Listed entries:

Start of Block

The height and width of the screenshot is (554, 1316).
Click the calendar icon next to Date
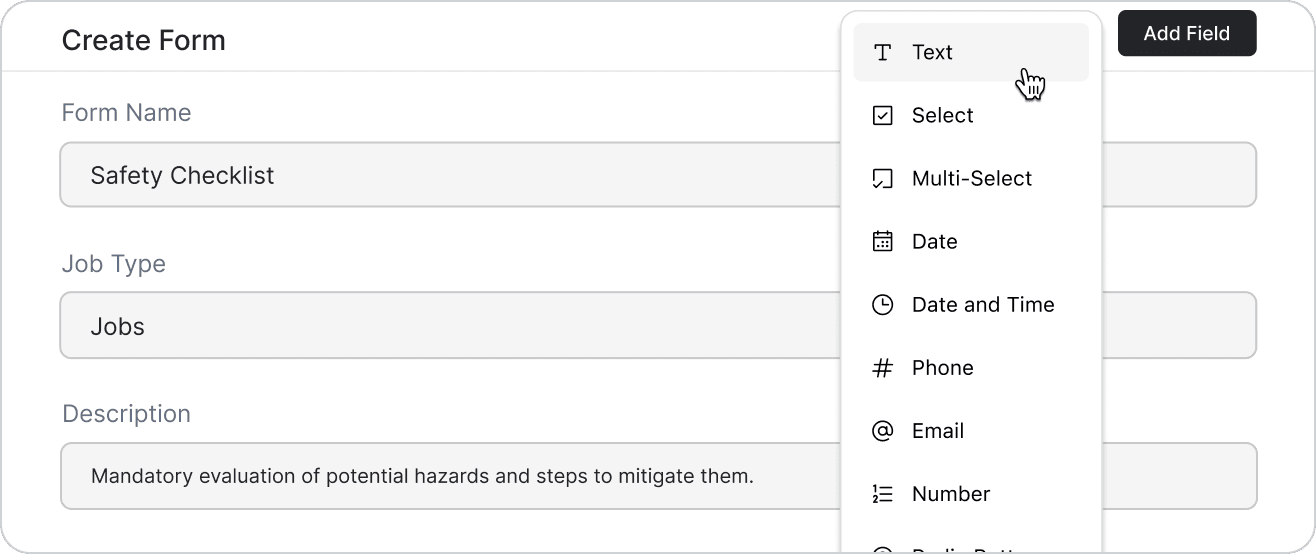882,242
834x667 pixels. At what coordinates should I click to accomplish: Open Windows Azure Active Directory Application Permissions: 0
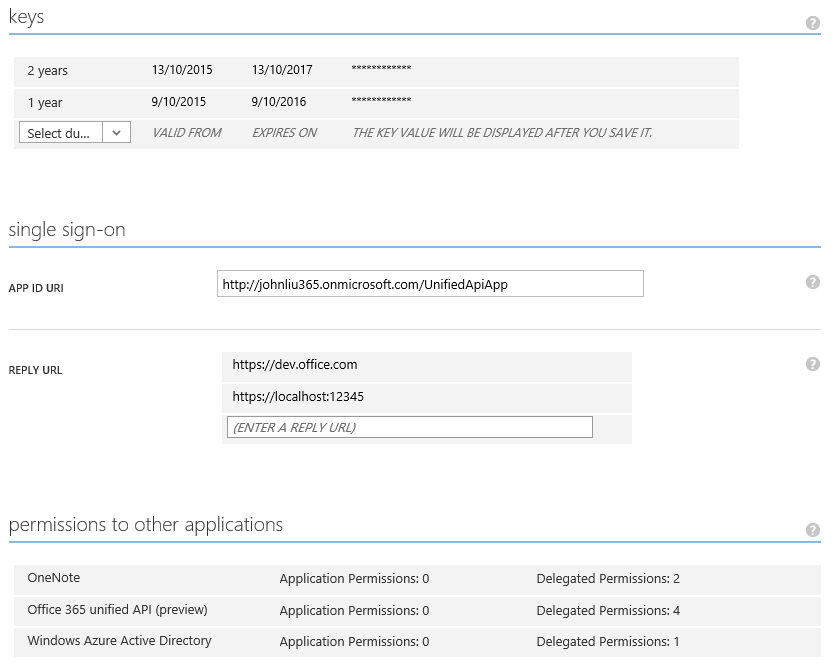click(354, 642)
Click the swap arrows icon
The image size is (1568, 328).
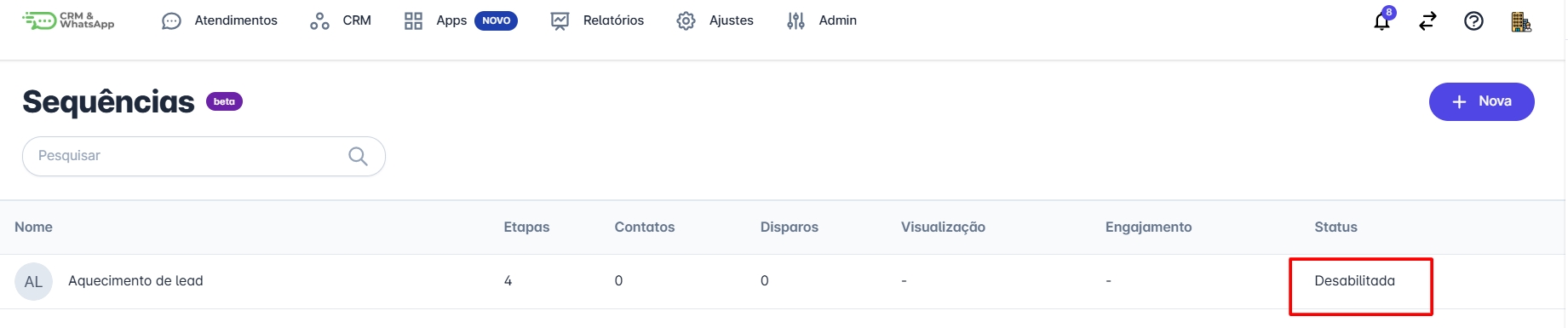coord(1427,20)
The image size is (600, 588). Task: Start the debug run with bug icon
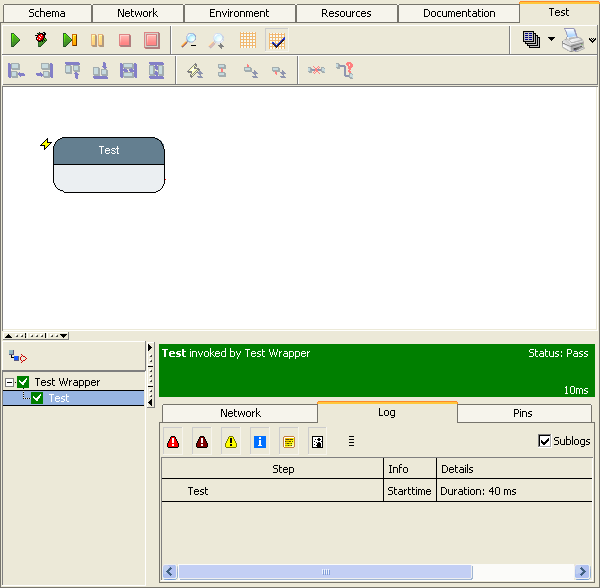pyautogui.click(x=41, y=41)
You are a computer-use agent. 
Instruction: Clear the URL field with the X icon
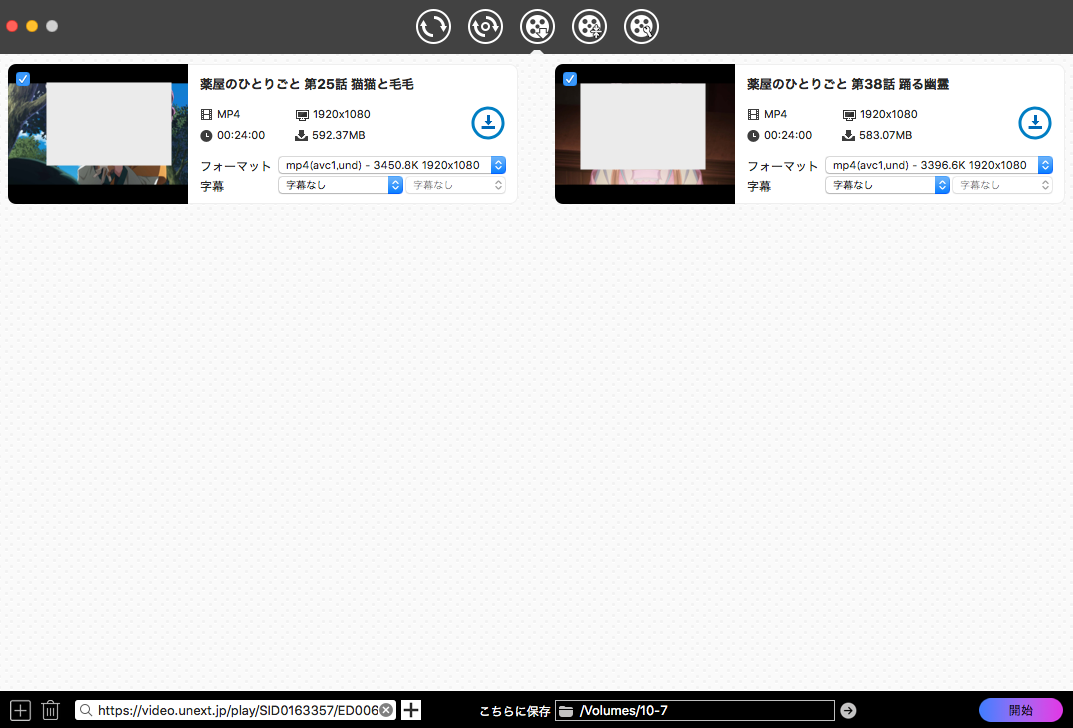(x=386, y=710)
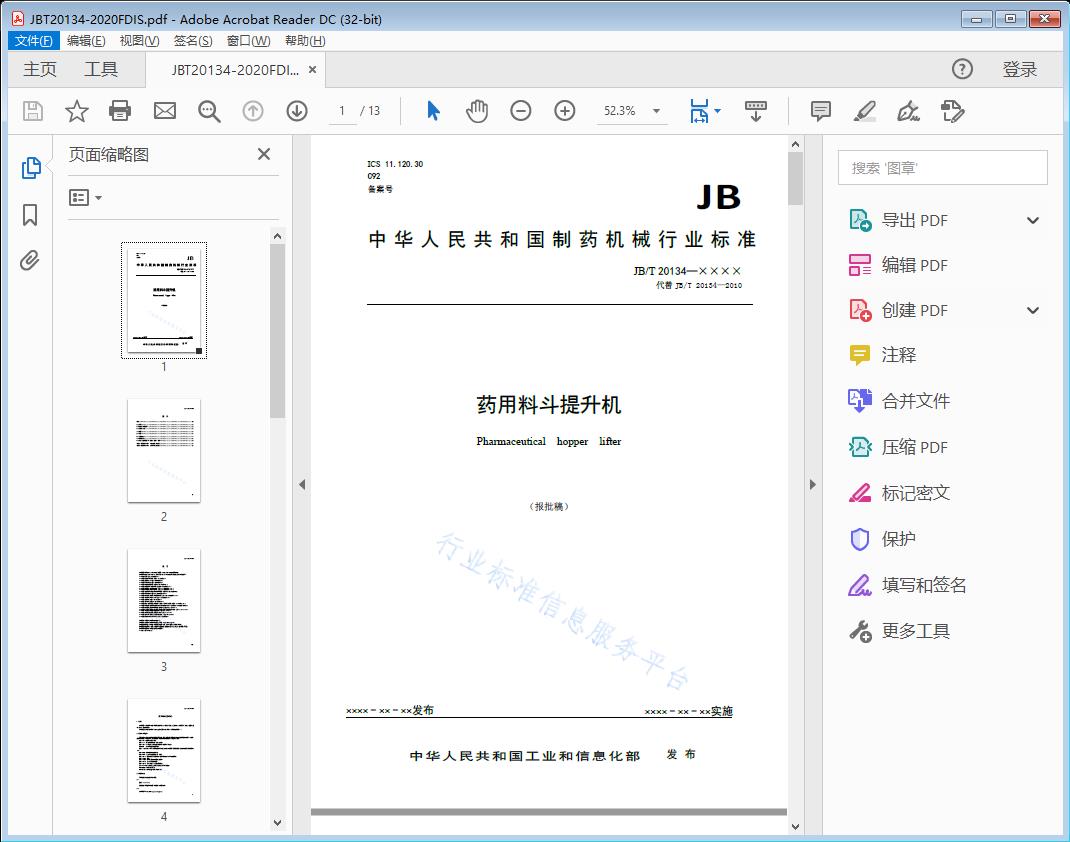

End of Block

Work task: Reproduce the data word for word; no pictures.

Result of the task:
The height and width of the screenshot is (554, 1316).
Click the calendar icon next to Date
882,242
834x667 pixels. At what coordinates should I click to accomplish: Open Windows Azure Active Directory Application Permissions: 0
click(354, 642)
Click the swap arrows icon
The image size is (1568, 328).
coord(1427,20)
The image size is (600, 588). Task: Start the debug run with bug icon
pyautogui.click(x=41, y=41)
You are a computer-use agent. 
Instruction: Clear the URL field with the X icon
(x=386, y=710)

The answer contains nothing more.